Texte présenté:

============================================================

LE SLASHER DU MOIS : SCREAM VI (2023)

On ne présente plus la saga Scream, devenue légendaire dès la sortie de son premier opus en 1996 et qui devait, à cette époque, rester un film unique et sans suite, jusqu’à ce que la loi du tiroir-caisse vienne y mettre son grain de sel. On aurait tort de s’en plaindre puisque chaque nouvelle suite a été couronnée d’un immense succès (critique parfois, public en tous les cas). À l’heure où le cinéma tout entier (et non plus seulement celui de genre) est mis à mal par les nouvelles habitudes de visionnage, il n’est pas inintéressant de voir comment le 6e opus d’une saga chercherait aujourd’hui à convaincre les spectateurs de se rendre dans les salles avec une nouvelle surprise cachée sous ses jupons… Car la recette d’un Scream réussi ne se limite pas à être juste un bon film, ou seulement un bon slasher, mais se plie à devoir respecter un cahier des charges très épais en codes qu’il a à l’origine dénoncé avant de s’obliger à devoir lui-même respecter… ou déjouer.

Qui a (encore) peur du grand méchant Boo ?

C’est d’ailleurs le premier des boulets que traîne la saga depuis Scream 2 : celui de devoir se jouer des codes du genre et entretenir son aspect méta. Le potentiel, très riche au début grâce à un subtil mélange entre le thriller et le pastiche, a très vite fini par s’étioler au point de sombrer dès le 3e film (à l’époque le chapitre final de la trilogie) en une parodie qui parvenait à prolonger le plaisir à défaut de réellement surprendre. Depuis, les opus 4 et 5 ont chacun pris le temps de se mettre en place, et d’essayer de créer la surprise à leur manière. Si Scream 4, malgré un argument solide d’auto-remake a essuyé une réussite en demie-teinte, 11 ans après Scream 3, c’est surtout le 5e opus qui a réussi son pari fou de remettre la saga sur la route du succès, un quart de siècle après ses débuts, et après le décès de Wes Craven, « papa » de la franchise. Si la légitimité scénaristique de cet épisode de 2022 était plus que discutable, son triomphe au box-office ne pouvait que générer une nouvelle suite. L’arc narratif du renouveau ayant été affranchi de la validation du public (nouveau et ancien, de toute évidence), voilà que débarque Scream VI, un an à peine après le précédent, pour décliner à nouveau son tueur phare avec sa nouvelle palette de personnages. Les réalisateurs Matt Bettinelli-Olpin et Tyler Gillett remettent le couvert, définitivement libérés de la charge de devoir faire suite à Wes Craven, et même de celle du trop lourd poids du trio de héros imparable à chaque retour de Ghostface, et heureusement enfin désamorcé avec Scream 5. Par choix, donc, avec la mort du personnage de Dewey dans l’opus de 2022, mais aussi par obligation, quand Neve Campbell jette l’éponge pour cause de désaccord financier avec les producteurs sur ce nouveau film. Qu’à cela ne tienne, puisque la volonté de la saga avait été d’assurer la transition vers de nouveaux personnages, de nouvelles règles, et de nouveaux enjeux. Et force est de constater que la saga, avec ce sixième Scream, malgré sa vitesse de traitement, réussit haut la main son nouveau passage sur les écrans.

============================================================

Données fournies:
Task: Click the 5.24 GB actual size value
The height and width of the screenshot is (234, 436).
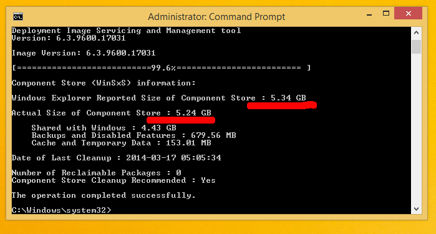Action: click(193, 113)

============================================================

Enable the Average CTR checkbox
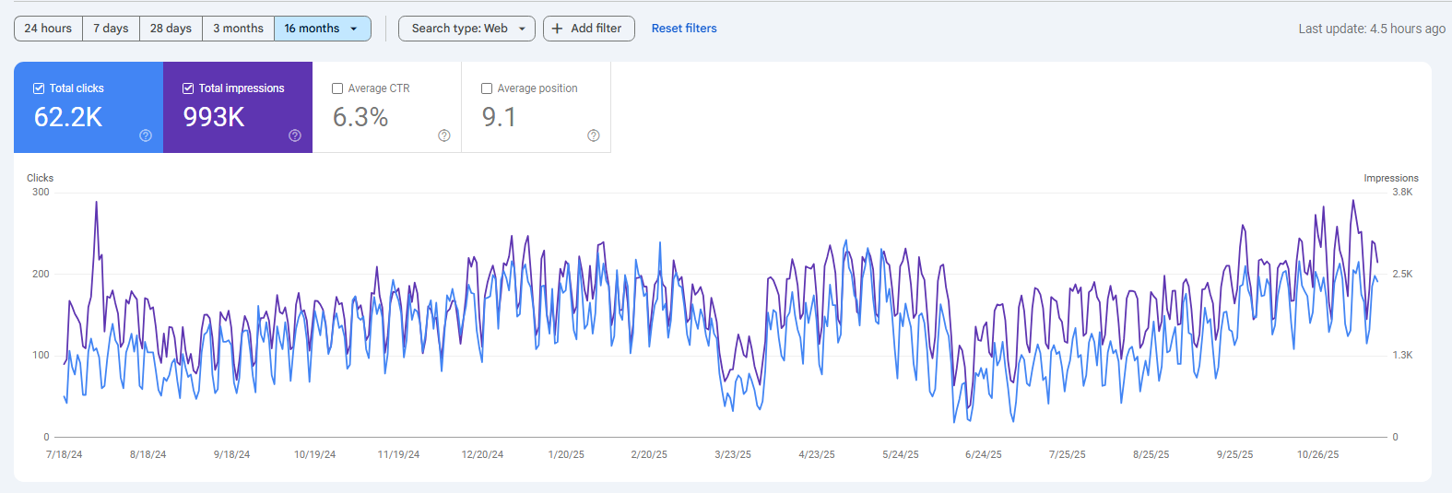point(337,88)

============================================================

Consigne: Poursuivez la critique de Scream VI en enchaînant sur sa dernière phrase.

Réponse:
Les sœurs Carpenter, parées pour un nouveau massacre…

Et pour cause, la première raison de cette réussite est le fait d’enfin assumer pleinement son statut de franchise. C’est une petite révolution pour la saga, qui, jusque-là, ne cherchait qu’à reproduire le schéma de son opus original, encore et encore, au risque d’épuiser ses cartouches avant même d’avoir eu le temps de charger son fusil. Ici, en effet, il ne s’agira pas de copier, mais de décliner, respectant (ou citant tout au moins) les opus précédents sans les renier. Ensuite, il met aussi en lumière l’héritage cinématographique de ses prédécesseurs via l’idée (brillante) d’un sanctuaire dédié à Ghostface et à son histoire telle que décrite dans les faits (soit la saga Scream pour nous autres, spectateurs) plutôt que dans leurs interminables adaptations parallèles (soit la saga Stab pour les personnages des films) sur lesquels jouaient un peu trop les opus 3 à 5. La troisième raison du succès de cet opus repose sur l’idée de quitter la petite ville de Woodsboro et conduire sans aucune anicroche ses personnages dans les vastes avenues de New York. Et ce, avec plus d’authenticité que ne l’a fait en son temps Vendredi 13, chapitre 8 : l’ultime retour de 1989 (lui-même furtivement aperçu à l’écran dans la scène d’introduction de Scream VI). S’il faudra certes se contenter principalement de quelques plans larges de la ville et d’un store, de quelques ruelles sombres et d’une rame de métro, on se sentira suffisamment dépaysé pour apprécier le voyage. Scream 3 déjà, dont l’intrigue se déroulait à Hollywood, avait réussi à apporter au public cette bouffée d’air bienvenue, entre deux coups de couteau dans la vieille bourgade de Woodsboro.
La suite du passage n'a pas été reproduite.